Hence, there is pressing need for effective and timely facilitation from the government and relevant authorities to speed up the country’s conversion to clean and green energy solutions, as sustainable energy will enhance the resilience of small-scale businesses, especially across disaster-prone regions, to protect the livelihoods of low-income and vulnerable segments. Experts also highlight the need to enhance digital infrastructure to connect remote regions that lack a physical banking footprint. Individuals and small-scale businesses across remote rural regions rely on mobile money and digital wallets alone to fulfill their financial needs.
The significance of these fintech solutions can be gauged from the fact that Mobilink Bank’s mobile money platform, JazzCash alone, operates with a nationwide network of nearly 250,000 agents and serves more than 44 million account holders, of which nearly 30 percent are women. Women also hold 15 percent of the share in its overall deposit base, which stands at PKR 64.6 billion in total. In the first quarter of 2024, JazzCash facilitated more than 560 million transactions valued at more than PKR 2.4 Trillion at a daily rate of 6 million, with an average transaction valued at PKR 4,288.
“With enhanced democratization of digital technology, affordable smartphones, and internet, we can swiftly close the existing gaps in financial inclusion,” Haaris states, “Digital wallets can bring the entire bank to your mobile phone. It doesn’t matter if you are based in Khunjerab or Karachi as long as you have a smartphone and an active internet connection. It benefits individual users and small and medium enterprises looking to make necessary transactions like sending or receiving payments, paying utility bills, or recharging their mobile phones,” he said.

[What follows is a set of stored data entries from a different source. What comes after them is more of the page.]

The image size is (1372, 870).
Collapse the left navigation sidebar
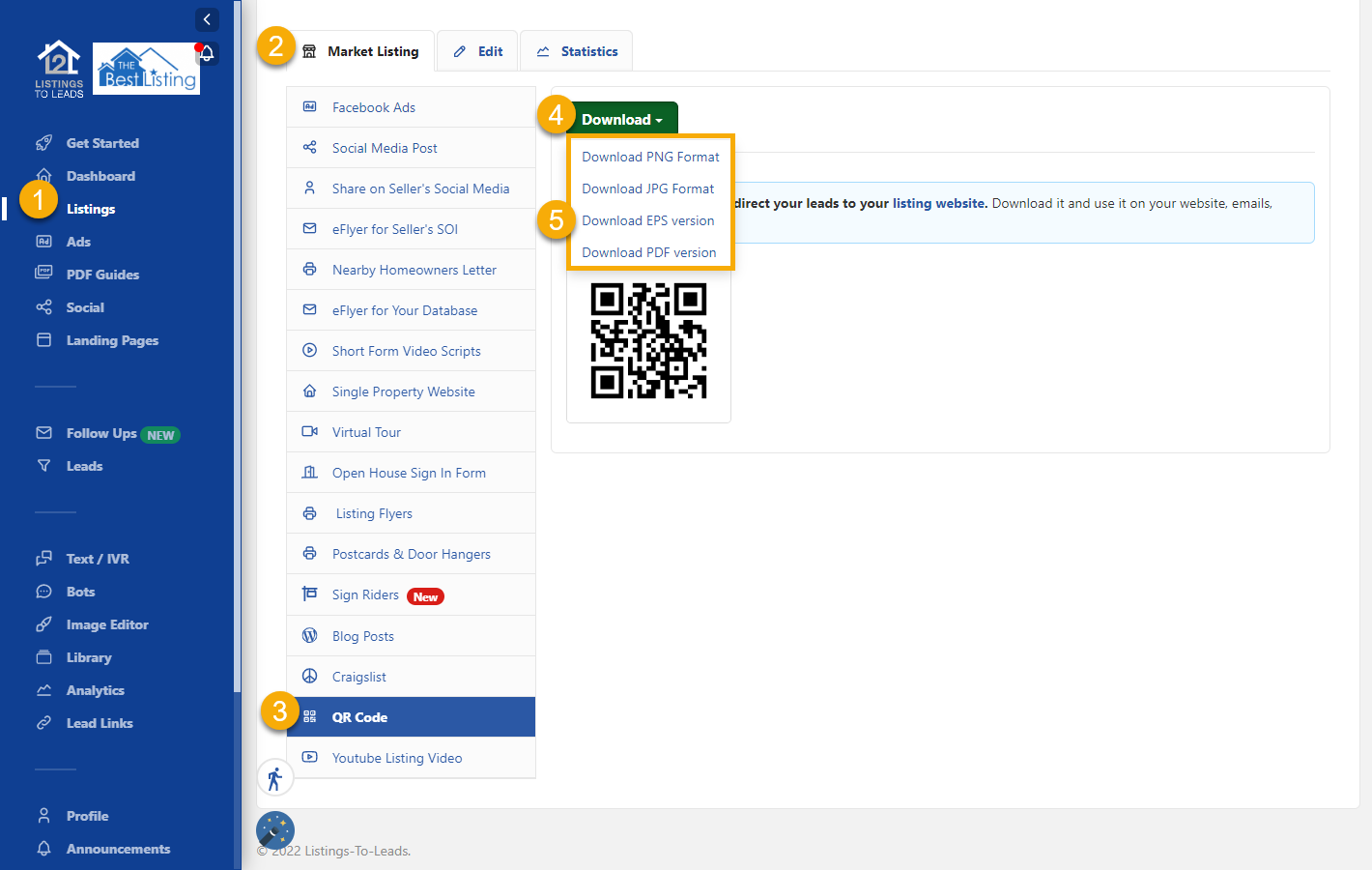[x=207, y=19]
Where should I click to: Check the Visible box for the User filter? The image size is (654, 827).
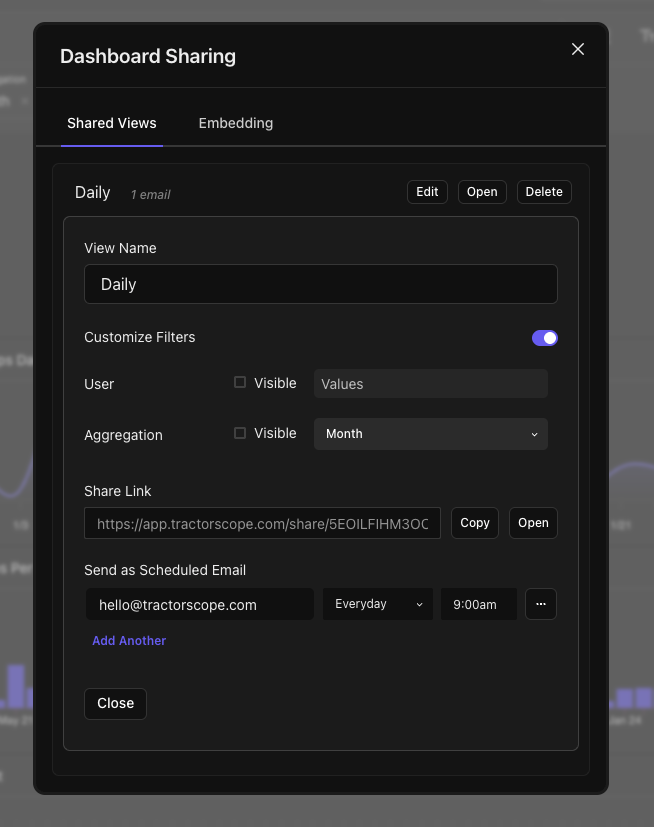pos(238,383)
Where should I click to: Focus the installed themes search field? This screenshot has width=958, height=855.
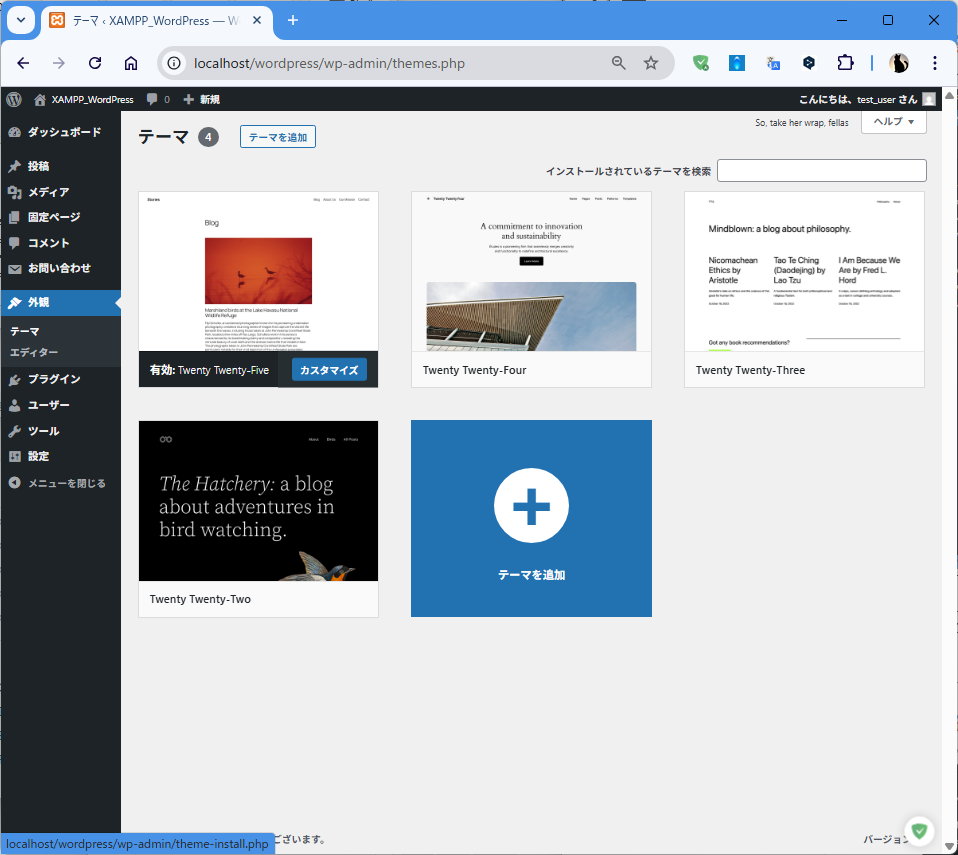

Digital financial services are particularly useful for Pakistani women, a majority of whom have limited mobility for cultural considerations, and giving them access to smartphones and the internet will open up a plethora of growth opportunities.
“Women in Pakistan are an underserved yet highly influential segment with immense growth potential. They await their moment, which probably awaits a digital conduit to be delivered,” Haaris concludes. “It is up to the government, stakeholders, and digital and financial players to help marry the talent with the opportunity to transform the future of this country.”